Input
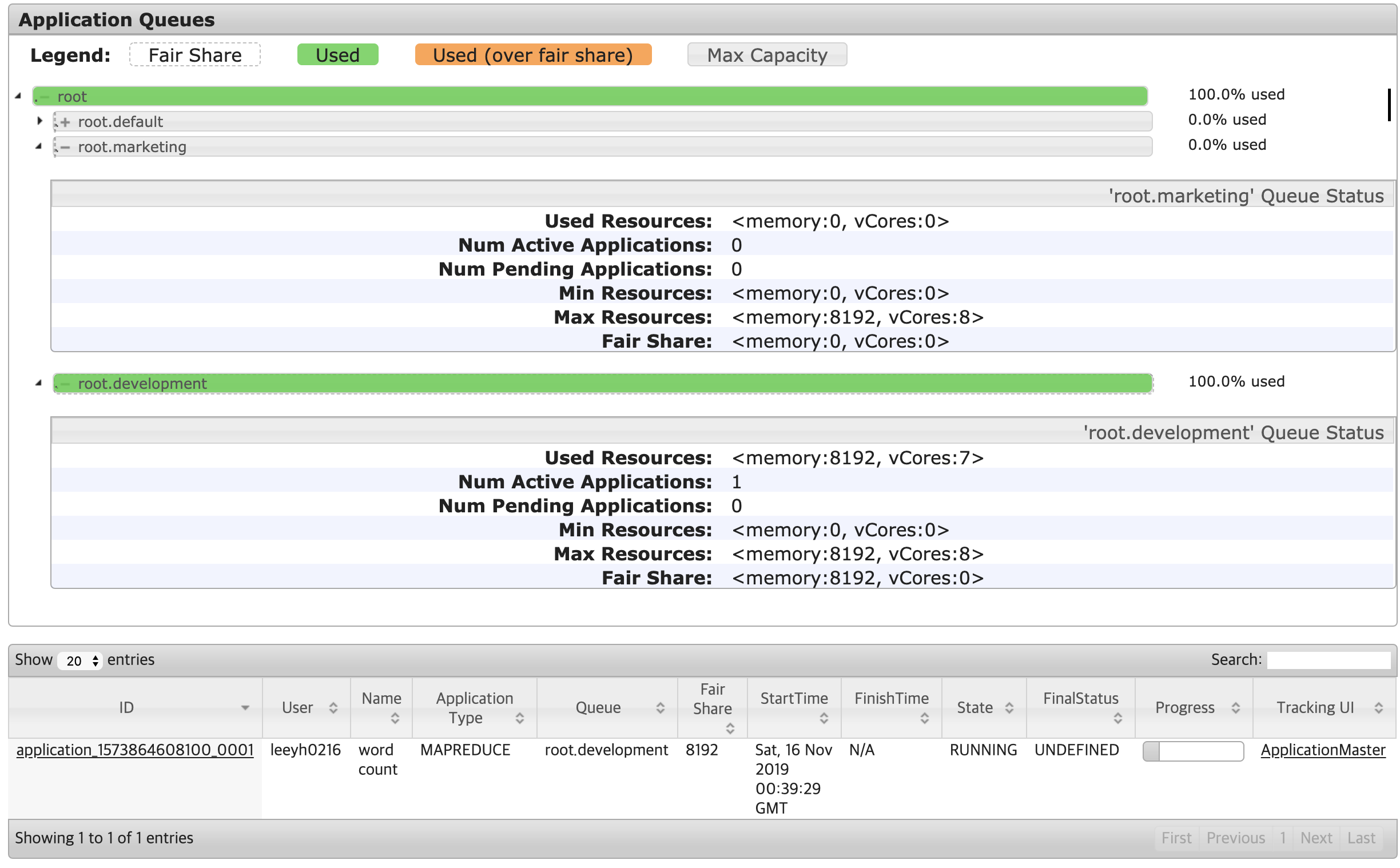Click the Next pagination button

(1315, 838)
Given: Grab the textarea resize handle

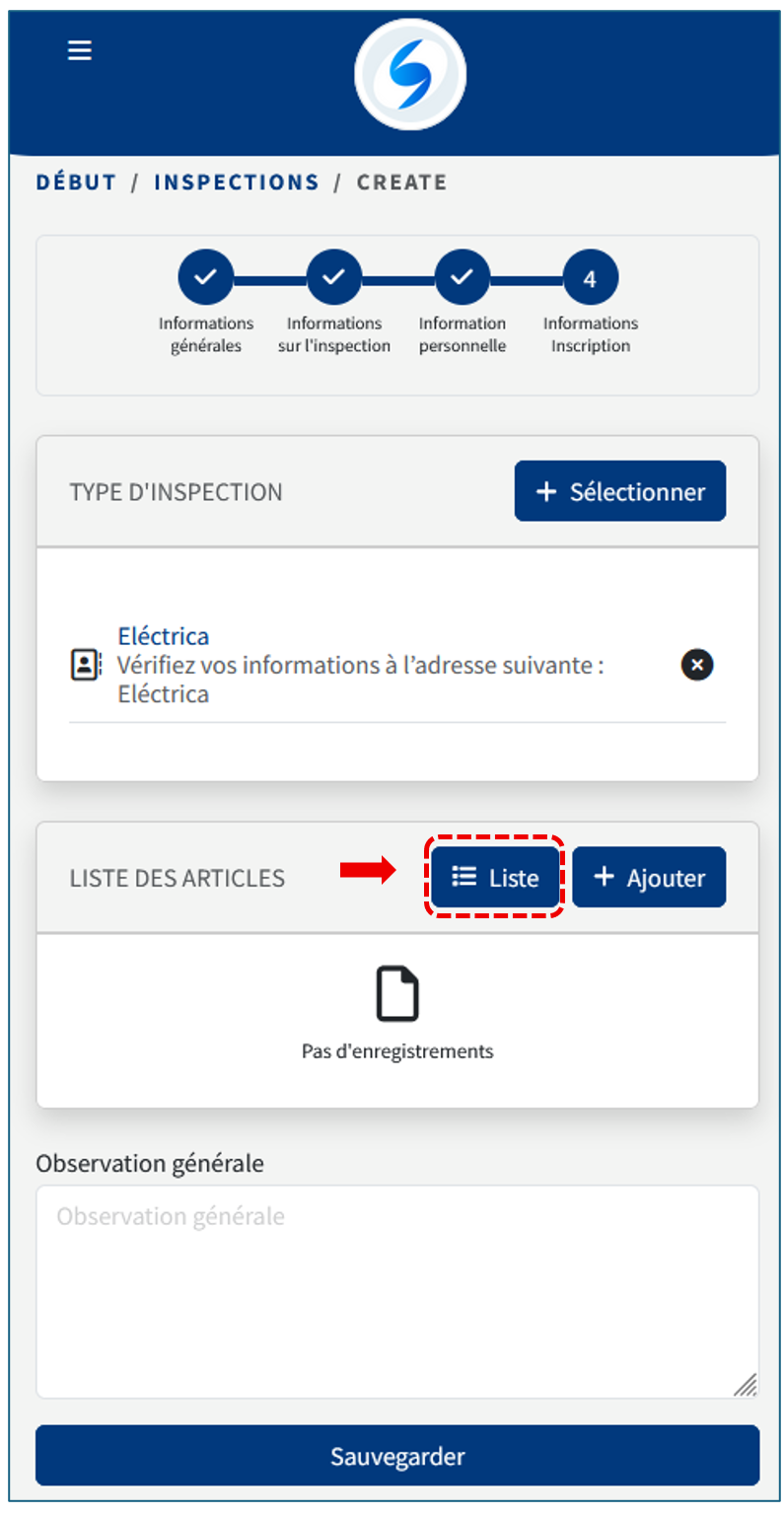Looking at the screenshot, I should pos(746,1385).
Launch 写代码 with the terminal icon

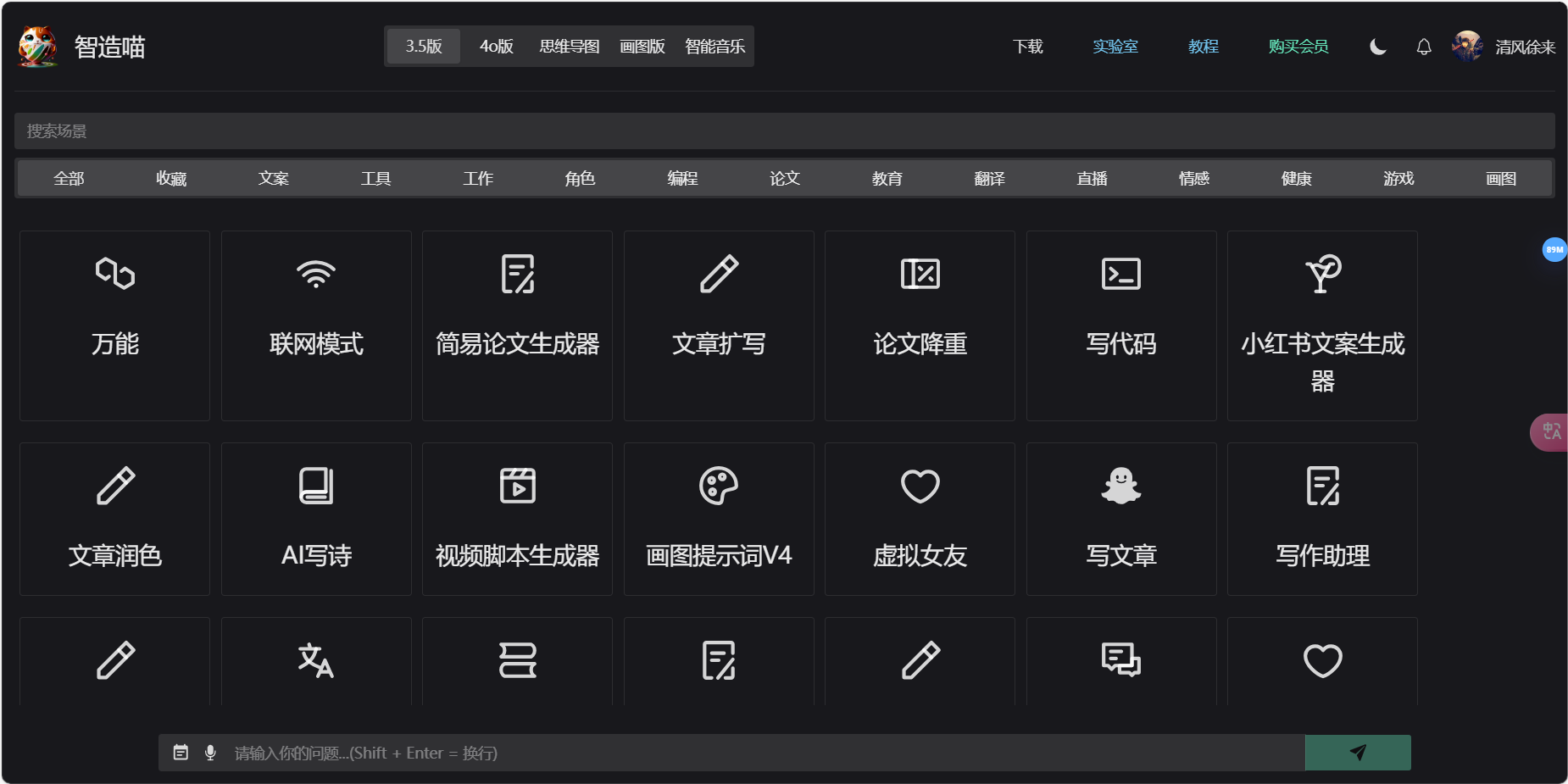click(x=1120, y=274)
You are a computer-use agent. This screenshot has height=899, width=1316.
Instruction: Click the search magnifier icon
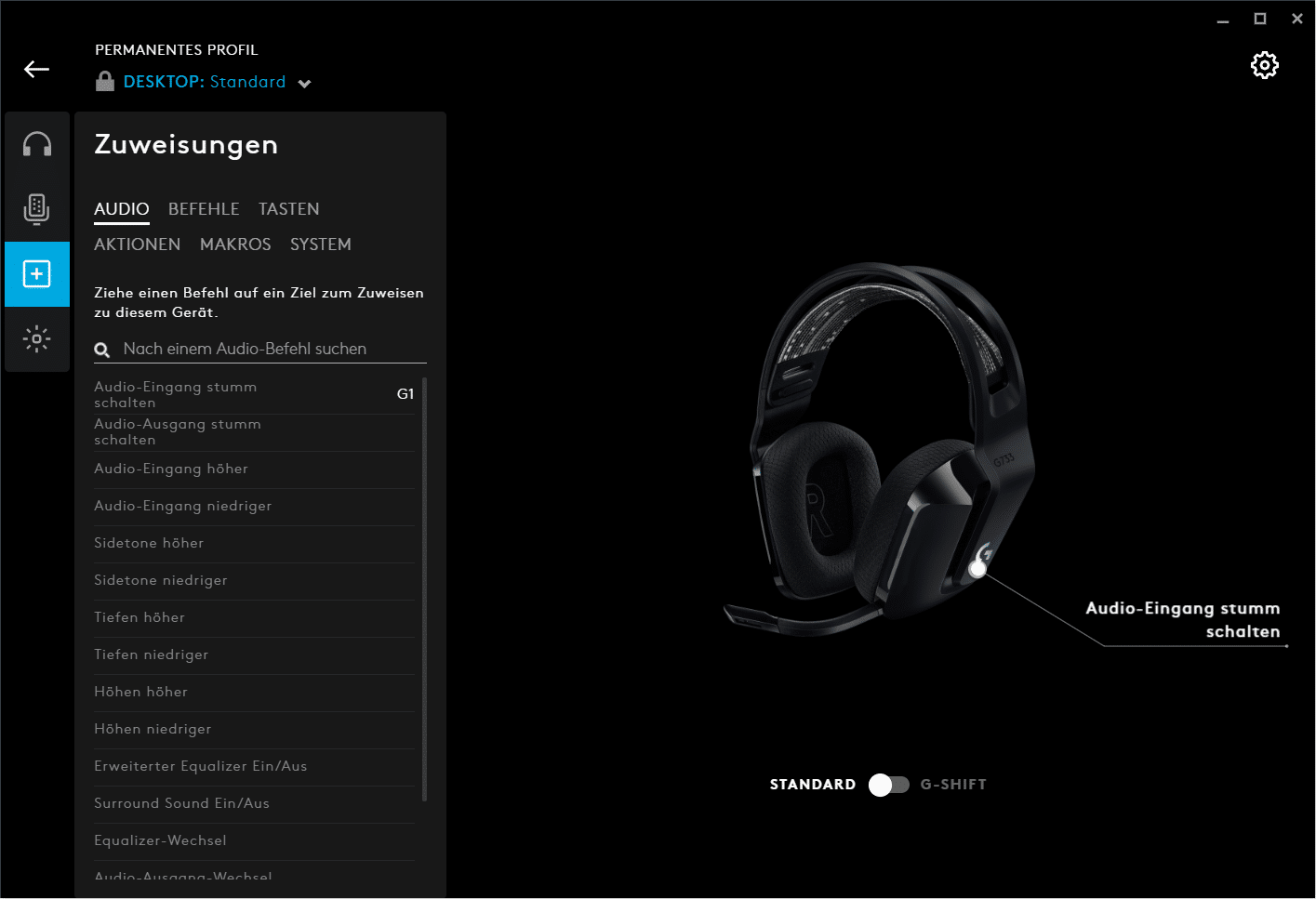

Aim
Render every line of the items above as a Markdown table with columns headed Row and Item line, numbering the rows and skipping blank lines. Omit the pictures.

Exercise result
| Row | Item line |
|---|---|
| 1 | Click the Next pagination button |
| 2 | (1315, 838) |
| 3 | Given: Grab the textarea resize handle |
| 4 | Looking at the screenshot, I should pos(746,1385). |
| 5 | Launch 写代码 with the terminal icon |
| 6 | click(x=1120, y=274) |
| 7 | You are a computer-use agent. This screenshot has height=899, width=1316. |
| 8 | Instruction: Click the search magnifier icon |